When I turned 30 I had to renew my license. This meant also getting a new picture taken since the one only current license was from when I was 17. This was the most traumatic part of turning 30. In order to put it behind me, here it is… What a difference 13 years makes:


And 2011:

Hmmm, along with more wisdom I’ve seemed to acquired more chins. 🙂

What’s going on?!

I’ve been on a junk food bender recently. I must be stressed. Wonder what that’s about? Arrrrghh!


When to wean…

Josephine and I came home I noticed the people we rent our side pasture to (the owners of Mia and her son Graham, the pretty horses) leading Graham down the street away from our house. Mia was crying out loudly, so upset that she was taking her baby horse away from her. I remember our renter telling us she’d be doing this soon. She told us she’d be putting Graham in another pasture so that she could wean him. He’s still breastfeeding and she needs to break the bond so that she’ll be able to leave the pasture without Mia freaking the eff out.

Got me thinking…

Josephine is still breastfeeding… at close to two (in just a couple of weeks!!!) she is still going strong. She started to self wean a while back, but that process is going ever so slowly. Some days she’s content to have milk when she wakes up, before nap and before bed. Other days she wants to breastfeed more than that. I don’t offer, I say no at other times when it is inconvenient, and I have such mixed feelings about how to proceed. Breastfeeding was so important for me, something I mentally prepared for and was committed to staying with, but I didn’t think about the end. About how I would feel or when would be the right time to stop. For me. For Josephine.

We are starting to get those looks, those comments, when people find out that she is still breastfeeding. It can get really uncomfortable. I fall secretly in love with each person who tells me, “good for you guys!” when they hear the news, if only because I don’t have to defend myself or stumble around about an explanation. I, myself, have mixed feelings about extended breastfeeding for myself, so it is really hard to muster up the courage to defend myself (because, seriously, I don’t walk up to other people and say, “Jesus! You’re already giving your kid soda?! At two?! Wow, I think it’s time you stop that.” I keep those thoughts to myself).

Part of me feels sad when I think of Josephine weaning. Just like Mia and Graham, I feel like it will break a bond. Although I am able to leave Josephine without freaking the eff out, I know I will miss that closeness that only we can share when I return. I love to hear her little sighs, and feel her little hand on my chest, rubbing my neck, pinching my face, feel her warm cuddly body across my lap. Not having that anymore brings me so much sadness. The same sadness I feel when I look at pictures of her birth, her first month, her first year. It’s all going by so fast. I am not getting any of this time back.

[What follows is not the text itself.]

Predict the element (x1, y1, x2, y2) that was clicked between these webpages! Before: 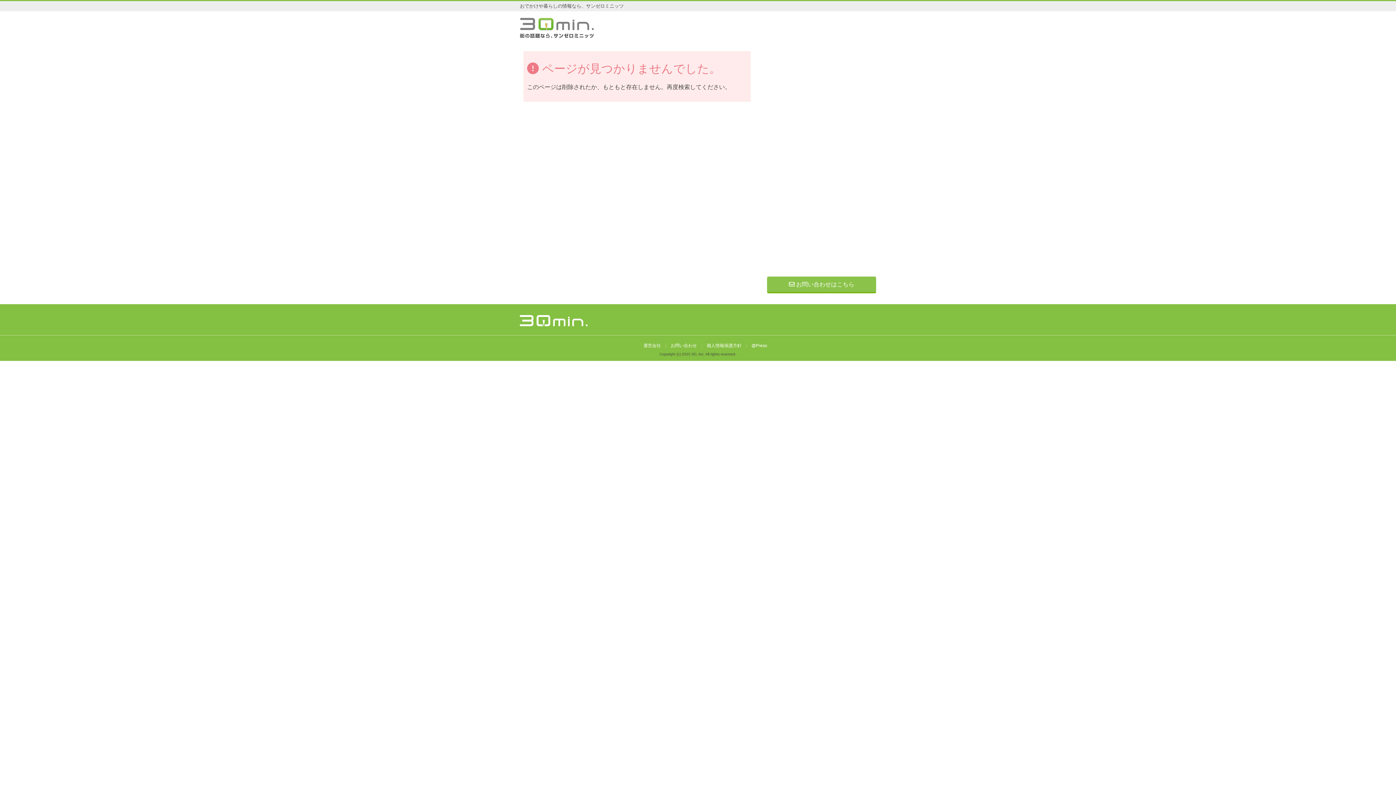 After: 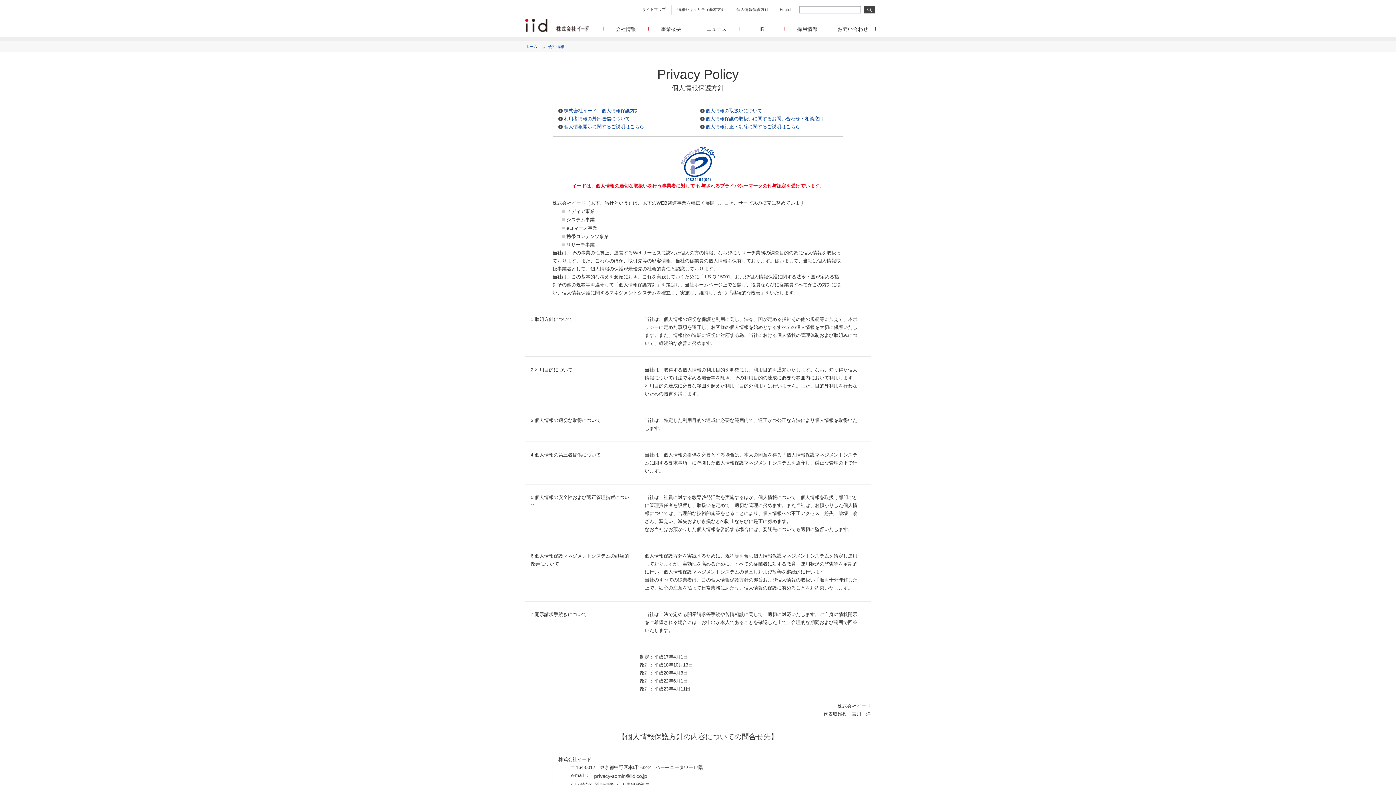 Action: label: 個人情報保護方針 bbox: (702, 343, 746, 348)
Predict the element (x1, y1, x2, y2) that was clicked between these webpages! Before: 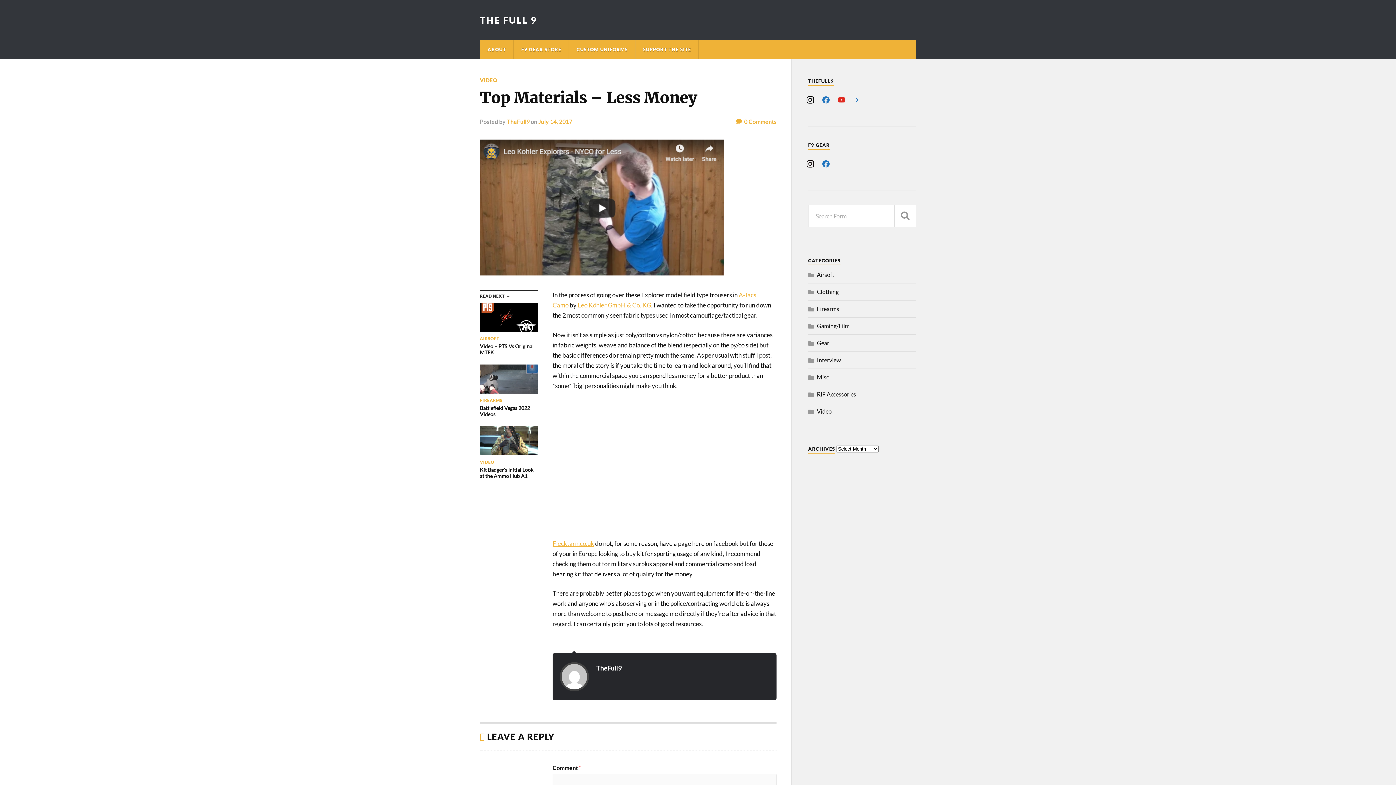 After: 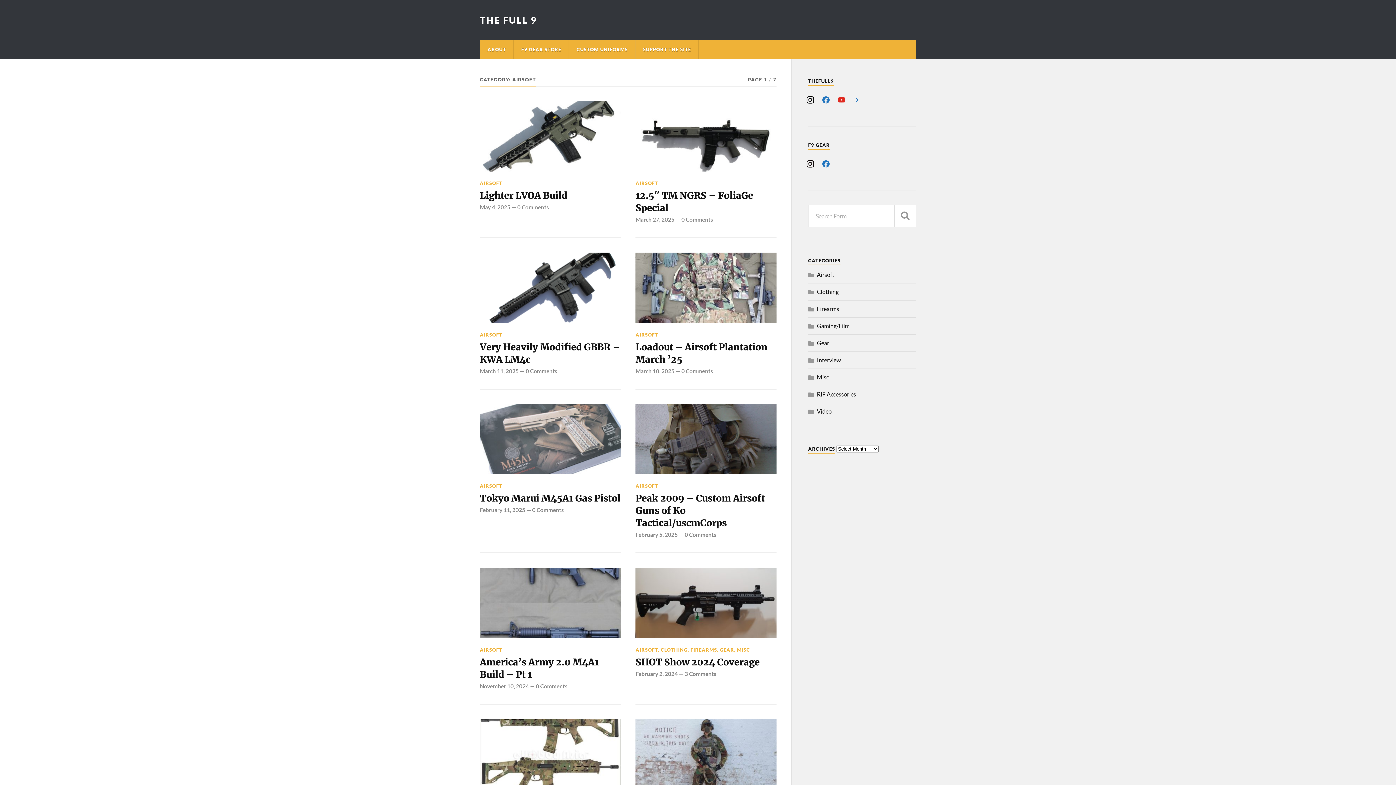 Action: bbox: (817, 271, 834, 278) label: Airsoft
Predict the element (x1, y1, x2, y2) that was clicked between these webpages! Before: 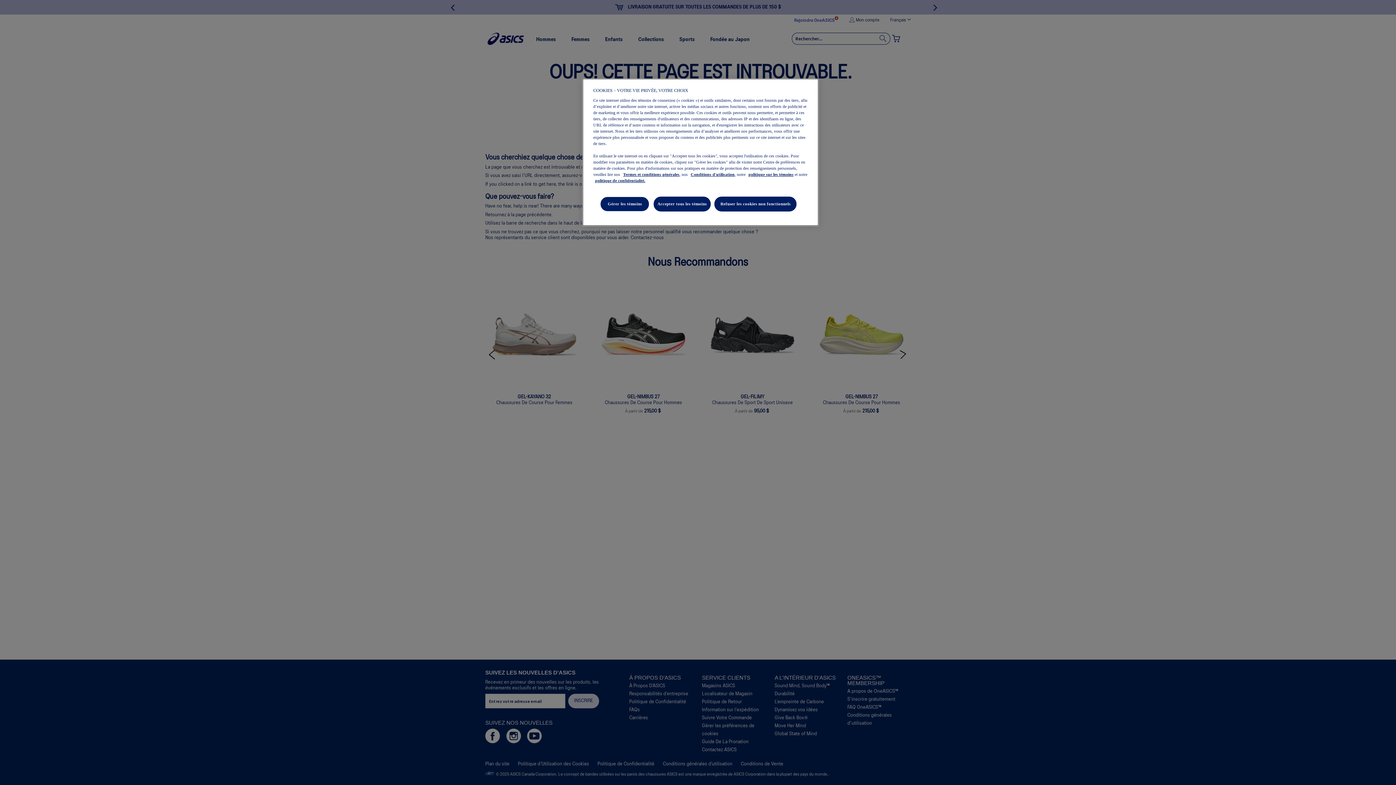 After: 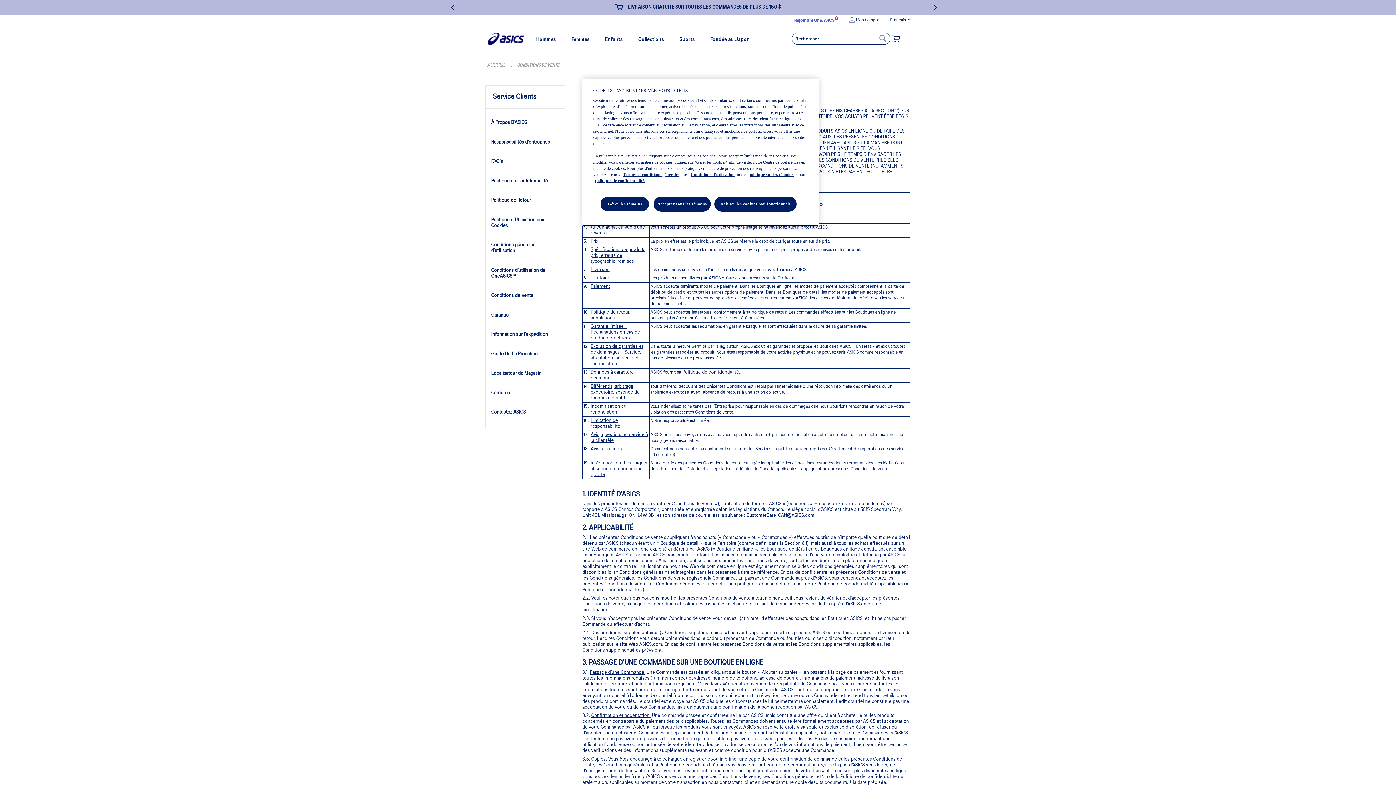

I also am so ready in other ways. To say goodbye to the pump that I must wake up to every weekday morning. The leasing of my body to Josephine, who has owned some part of my anatomy for over two and a half years. The burn when it’s 6 pm on one of those days when Josephine hasn’t nursed since 8 am. The nasty comments I have received. The confusion when she hurts herself and asks for milk to calm down. Do I just do it, or am I done with comfort nursing? It’s all so confusing when the key to weaning is consistency, but I’m still waffling over the decision.

I want to wean, but get a sick feeling in my stomach when I think about the end of my breastfeeding relationship with my child. I suppose that means that I’m not quite ready yet, but I know that the end is coming soon. I feel it approaching quickly. In the end I’ll have the memories, the feelings of closeness, and I know in reality, I’ll still have that bond that won’t be broken. Wish me luck…

Josephine and me on the day she was born.